Lo stanzino del Carpioni
Originariamente lo stanzino del Carpioni, ovvero la Saletta del “Pastor fido”, i cui affreschi inauguriamo nell’avvenuto restauro a cura della Sovrintendenza, non era un vano ma un sottoscala.
Qui un pittore cinquecentesco, molto probabilmente Giovanni Battista Zelotti, che già aveva lavorato in Villa Caldogno nei cicli adiacenti di Scipione e di Sofonisba, anch’essi restaurati e questa volta con il contributo di ArcLinea, dipingeva due episodi tratti dal dramma pastorale “Aminta” di Torquato Tasso.
Avvenne poi che Angelo Caldogno nel 1646 volle disfare la scala, decidendo di ricavare dal vano un piccolo camerino: quello che venne affidato ad un piccolo camerino: quello che venne affidato ad un giovane Giulio Carpioni per essere dipinto e decorato con episodi tratti dal poema pastorale “Il Pastor fido” di Giambattista Guarini.
Ecco che la tematica arcadica e bucolica, tanto in voga a fine Cinquecento e ancor apprezzata nel corso del Seicento, trovava in questo nuovo stanzino l’ambiente ideale per lo svolgersi di rarefatte scene di pastori, sullo sfondo di amori impossibili, che alla fine vengono incoronati per l’intervento degli dei o del fato.
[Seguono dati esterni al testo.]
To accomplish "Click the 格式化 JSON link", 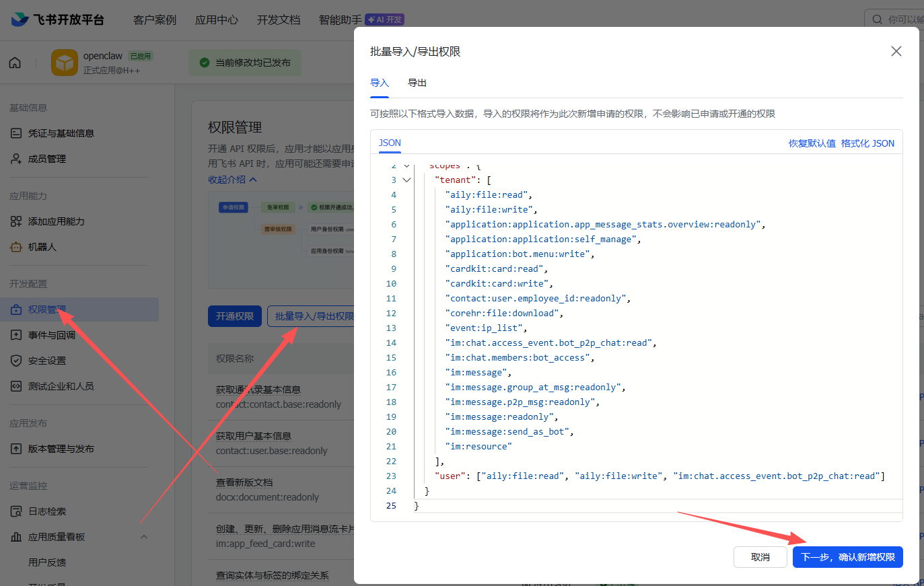I will tap(867, 143).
Carpioni inaugurava quindi a Caldogno nella villa di campagna della ricca e aristocratica famiglia vicentina la sua carriera di frescante, che l’avrebbe poi portato a lasciare affreschi e fregi soprattutto nei palazzi cittadini più importanti e blasonati.
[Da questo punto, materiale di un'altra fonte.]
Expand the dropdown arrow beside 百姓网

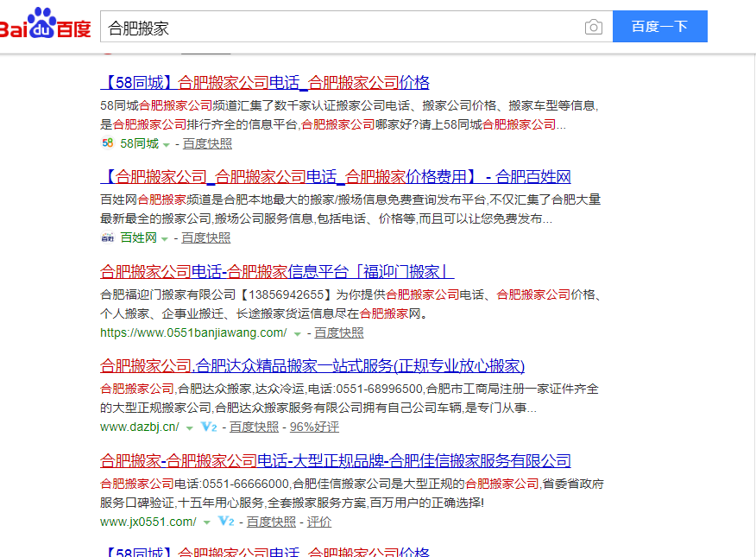click(x=165, y=239)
Da Caldogno dunque parte il nostro viaggio sull’attività di Giulio Carpioni, pittore eccentrico e originalissimo, malinconico nell’umore, ma spiritoso nelle battute e molto piccante.
Carpioni maestro d’incisione
La sua attività di incisore non fu copiosissima, ma alquanto significativa. La produzione varia da un corpus di 26 incisioni a uno più limitato, ristretto a 20. Considerazioni stilistiche e soprattutto cronologiche in merito ad alcuni lavori, che Carpioni avrebbe copiato in controparte dal Pesarese Simone Cantarini, ci fanno oggi escludere che il maestro veneto si cimentasse nella tecnica di copiatura pedissequa in età avanzata.
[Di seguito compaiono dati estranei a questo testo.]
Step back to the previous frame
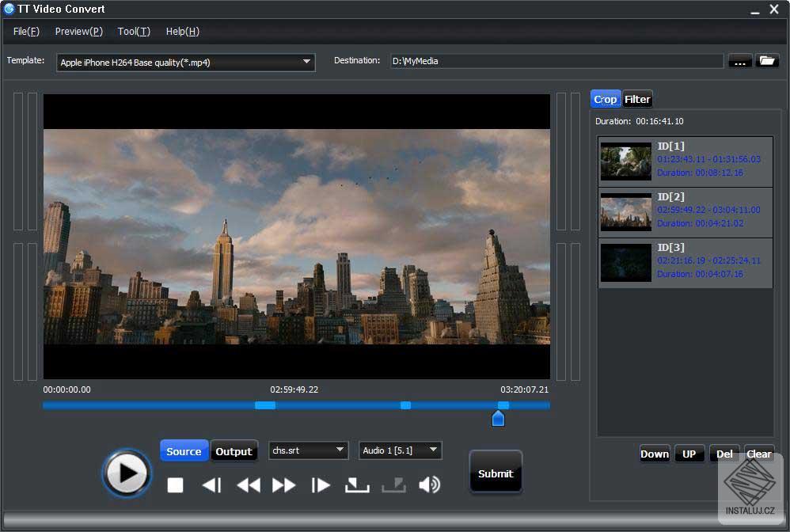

Anche l’influenza dell’incisore Pietro Testa, tesi sempre riportata dalla critica, potrebbe essere ridimensionato. Il Testa si affermò tardi rispetto al periodo di formazione del Carpioni e le sue incisioni cominciarono a diffondersi quando già il nostro pittore era pienamente formato nel mestiere e già famoso per le sue bizzarre invenzioni in terra veneta.
I personaggi delle sue incisioni appartengono alle storie bibliche o del Nuovo Testamento, sono i Santi della tradizione cristiana o i putti dei baccanali. Non mancano incursioni ideali nel mito per le 6 lastre dei “Tritoni o Dei del mare”, che il nostro avrebbe copiato dal Bolognese Odoardo Fialetti in controparte, cambiando espressioni e tratti caratteristici dei personaggi e rendendoli “carpioneschi” sotto tutti gli aspetti. Ogni incisione reca il nome dello stampatore del Carpioni, ovvero il Padovano Matteo Cadorin detto il Bolzetta, che aveva la sua officina al Bo’ a Padova. Ma poteva capitare che il Carpioni prima di consegnare le lastre al Bolzetta per essere incise operasse per proprio conto delle prove di stampa, ovvero dei primi stati, alcuni dei quali saranno proposti in mostra come inediti: delle autentiche e rarissime curiosità.